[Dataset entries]
________
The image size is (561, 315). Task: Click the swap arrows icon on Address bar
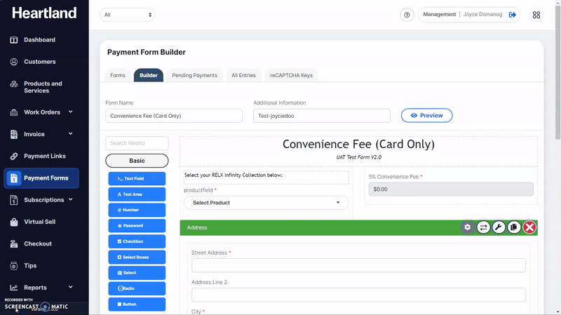483,227
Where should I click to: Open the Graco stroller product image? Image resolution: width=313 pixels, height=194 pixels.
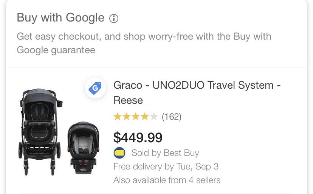coord(40,128)
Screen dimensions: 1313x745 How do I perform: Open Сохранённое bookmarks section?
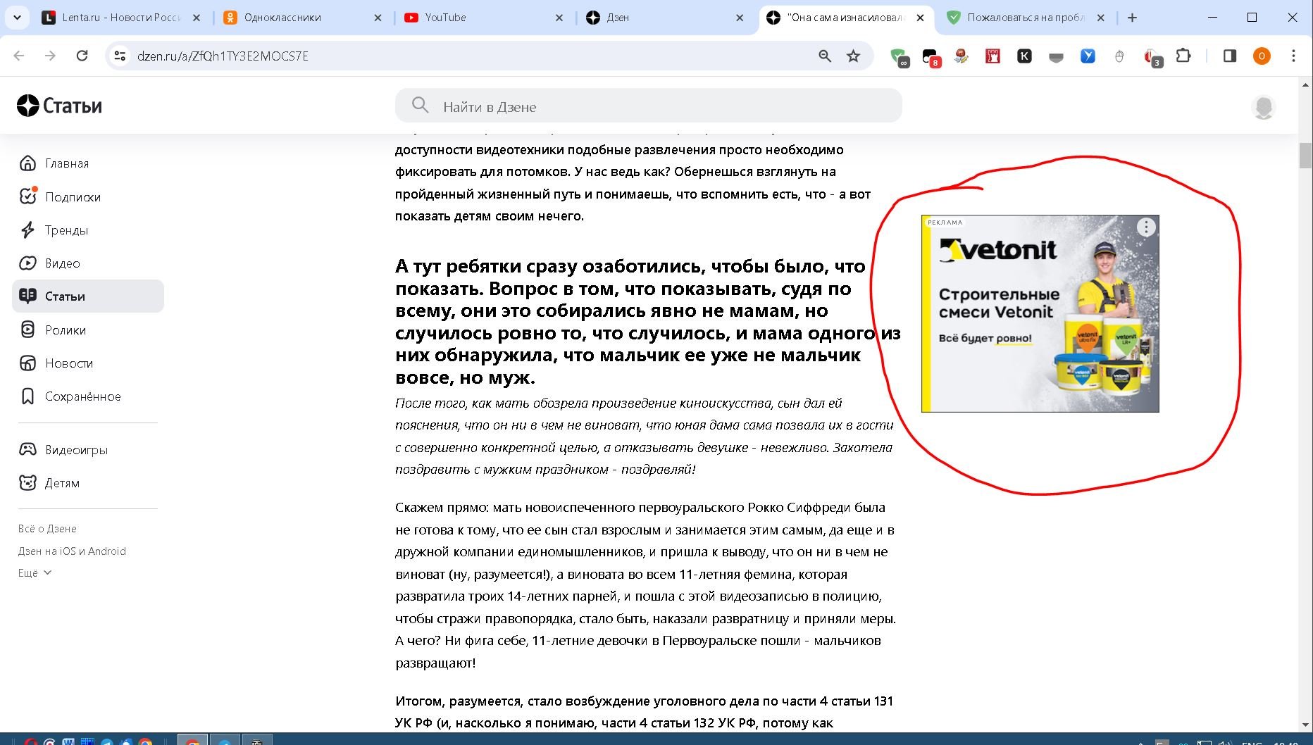(x=82, y=396)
________
**About this task**
Return every record exactly, leaving out the pictures.

**Result**
The image size is (561, 315). Task: Click the swap arrows icon on Address bar
483,227
Where should I click to: Open the Graco stroller product image? Image resolution: width=313 pixels, height=194 pixels.
coord(40,128)
Screen dimensions: 1313x745 How do I perform: Open Сохранённое bookmarks section?
(x=82, y=396)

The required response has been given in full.